Insights · Updated July 2026
Landlord EPC C by 2030: The Upgrade Cost (2026 UK)
The government has confirmed its intention to raise the minimum energy efficiency standard for privately rented homes in England & Wales to EPC band C. Under the proposed timeline as it stands in 2026, the rule would apply to new tenancies from 2028 and to all existing tenancies by 2030, with a per-property spending cap under discussion at around £15,000. This insight explains what that means for your rental, which upgrades move a property from D or E up to C, what they cost, and where the funding is.
Quick answer: Landlords in England & Wales are expected to need an EPC of C or above to let a property — for new tenancies from 2028 and all tenancies by 2030 under the government's proposed timeline. Most homes sitting at band D reach C for roughly £3,000–£9,000; band E or F properties can cost £10,000–£15,000+. A spending cap around £15,000 is proposed, with an exemptions register for properties that cannot reach C within that cap. Nothing is law yet — these dates and figures are the proposed/expected position as of 2026.
What is the EPC C requirement for landlords?
Every property let on an assured or regulated tenancy in England & Wales must have an Energy Performance Certificate (EPC). The certificate rates the home from A (most efficient) to G (least efficient) and is valid for ten years. Since 2020, it has been unlawful to let a home rated F or G under the Minimum Energy Efficiency Standard (MEES), unless a valid exemption is registered. That current minimum — band E — is the law today.
The government has repeatedly signalled its intention to raise that minimum standard from E to C. A consultation on this ran under the previous administration, and the current government confirmed in 2025 that it intends to proceed, publishing its plans for a phased move to EPC C for the private rented sector. As of 2026 the detail is being finalised, but the headline expectation is settled: rented homes will need to reach EPC C.
Important context: the exact dates, the size of the cost cap, and how the EPC itself is calculated are all still being confirmed. Everything in this guide reflects the proposed and expected position as of 2026, not settled law. Treat it as planning information — and check the latest government guidance before committing to major works.
Why band C, and why now?
Around a third to a half of privately rented homes in England currently sit below band C — most commonly at D, with a meaningful tail at E, F and G. The policy goal is to cut tenant energy bills, reduce fuel poverty and lower carbon emissions from housing, which accounts for a large share of UK emissions. A property improved from D to C typically saves a tenant a few hundred pounds a year on energy, and a genuinely warm, efficient home is easier to let and holds its value.
For landlords the practical takeaway is simple: if your rental is rated D, E, F or G, you should be budgeting now. The homes that will cost the most to bring up to standard are exactly the ones where waiting until 2029 leaves you competing for scarce installers at peak prices.

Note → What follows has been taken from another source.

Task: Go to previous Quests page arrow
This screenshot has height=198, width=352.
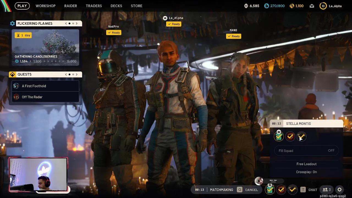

Proposed timeline and the £15,000 cost cap
Under the government's proposed phasing as it stands in 2026, the requirement would be introduced in two stages:
| Milestone | What it means | Status (2026) |
|---|---|---|
| 2028 | EPC C required for new tenancies — any property let to a new tenant, or re-let, must meet band C | Proposed |
| 2030 | EPC C required for all existing tenancies — the standard applies to every let property, including sitting tenants | Proposed |
| Cost cap ∼£15,000 | A maximum a landlord must spend per property to comply; if C cannot be reached within the cap, an exemption applies | Under discussion |
| Lower affordability floor | A reduced cap (a figure such as £10,000 has been discussed) may apply to lower-value or lower-rent properties | Under discussion |
The cost cap is the mechanism that protects landlords from open-ended spending. The idea is that you must invest up to the cap on qualifying energy-efficiency measures; if the property still cannot reach C after spending that amount, you register a cost-cap exemption and can continue to let it (typically for a fixed period, after which it is reviewed). The current MEES regime already works this way at the E level with a £3,500 cap, so the structure is familiar — the figure is simply proposed to rise.
Plan around uncertainty, not on it. Because the dates and cap could shift, the safest strategy is to (1) get a fresh EPC with the recommendations report, (2) cost the recommended measures, and (3) schedule the cheapest high-impact work first. That way you are compliant early whatever the final date, and you avoid the 2028–2030 installer crunch.
Which upgrades take a home from D or E to C — and what they cost
An EPC score is driven mainly by the building fabric (insulation, glazing, walls, roof), the heating system and its controls, and lighting. The cheapest points almost always come from insulation and controls; the most expensive from whole-system changes like a new boiler, heat pump or external wall insulation. Here is what each common measure typically costs in 2026 and roughly how much it moves the dial.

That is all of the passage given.